Freud yaratıcılığı, “bilinçdışı uyarılmalar ve çatışmaların yüceltilmesi”

(Alper, 2008: 17) olarak görmüştür. Saldırganlık ya da başka güdüleri olan çocuk,

bunları ya engeller ya da toplumun benimseyeceği, onaylayacağı bir konuma yöneltir. Bu güdülerin yüceltimiyle çok iyi bir sanatçı, bilim adamı ya da sporcu olabilir. Freud, sanatçılarla ilgili ise içe dönük ve nevroza yakın bir kişilik yapısına sahip olduklarını öne sürmüştür.
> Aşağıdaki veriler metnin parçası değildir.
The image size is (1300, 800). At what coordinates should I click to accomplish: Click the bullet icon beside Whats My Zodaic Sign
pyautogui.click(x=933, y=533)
Ona göre içgüdüsel gereksinimleri oldukça güçlü olan sanatçı, bunların baskısı altındadır. Bununla birlikte onur, güç, servet, ün ve kadınların sevgisini kazanma arzusu vardır. Fakat içe dönük bir karakterde olduğu için doyum kaynağını elde etme olanağından yoksundur. Bu nedenle dış geçekliğe sırtını döner; libidinal enerjisini, fantezi yaşamının dileklerini gerçekleştirmeye yöneltir. (Alper, 2008: 17)
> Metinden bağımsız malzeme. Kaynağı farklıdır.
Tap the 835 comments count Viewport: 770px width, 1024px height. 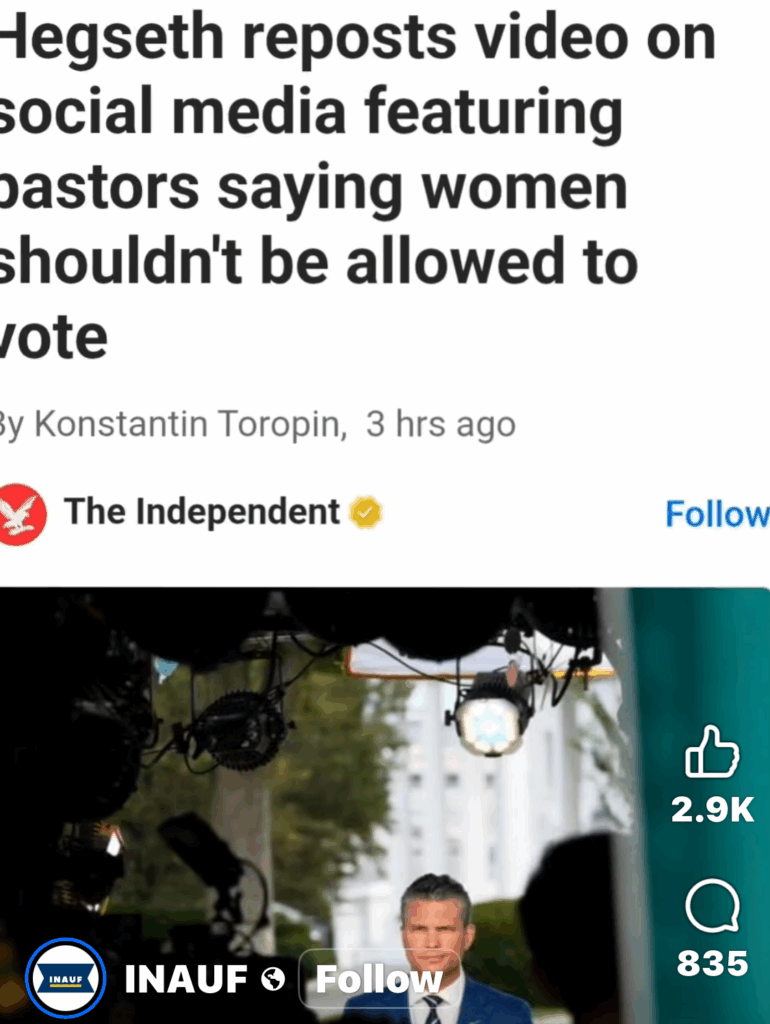[713, 963]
Sanat ve yaratıcılığı, oyun kavramı üzerinden ortaya koyan Freud’a göre sanatçının yaratma deneyimi, bir çocuğun oyun oynayışına benzer. Çocuk, oyunla kendine özgü bir dünya yaratır; yaşadığı dünyanın nesnelerini, kendi beğenilerine uygun olarak kurduğu yeni bir düzen içine yerleştirir. Oynadığı oyunu ciddiye alır. Duygu donanımındaki eksikliklere karşın, “oyunsal dünyasını gerçek dünyadan

ayırır” (Freud, 2014 a: 105); gerçek dünyanın gözle görülüp elle tutulan somut

nesnelerini, hayalinde yarattığı nesne ve durumlara dayanak yapar.

Sanatçı da oyun oynayan bir çocuk gibi davranır; o da bir hayal dünyası yaratarak bu dünyayı ciddiye alır, zengin duygu hazinesiyle donatarak realiteden

74

ayırır. Freud’un bu konu çerçevesinde, düşlem üzerine söyledikleri dikkat çekicidir. Freud’a göre mutlu kişiler düş kurmaz, bunu ancak yeterince doyuma ulaşamamış kişiler yapar. Doyuma kavuşturulmamış arzu, düşlemin itici gücüdür. “Her düş belli

bir isteğe doyum sağlama çabası ve böyle bir doyumu ondan esirgeyen gerçek’i değiştirme girişimidir.” (Freud, 2014 a: 107) İtici güç rolünü oynayan istekler, düş

kuranın cinsiyetine, karakterine ve yaşam koşullarına göre farklılıklar gösterir. Bununla birlikte bu isteklerin tümü iki ana grupta toplanabilir: kişiliği yüceltmeye yönelik büyüklük istekleri ve cinsel istekler.

Jung’un sanat ve sanatçıya bakışı öne sürdüğü arketip kavramı doğrultusundadır. Kolektif bilinçdışının taşıyıcıları olarak sanatçıyı insanlık tarihinde ayrı bir yere koyan Jung, kişisel bilinçdışının ortaklaşa bilinçdışının bir parçası olduğunu belirtmiştir. Kolektif bilinçdışı, geçmişten arketipler içerir. Ona göre,

“sanat yeteneği olan insanlarda bu arketiplerin bilinçdışı canlanması olur ve sanat ürünleri ortaya çıkarırlar.” (Alper, 2008: 21) Bir anlamda sanatçılar, insanlığın

ortak bilinçdışı deneyim ve kültürel özelliklerini çağa, güne taşıyan kişilerdir.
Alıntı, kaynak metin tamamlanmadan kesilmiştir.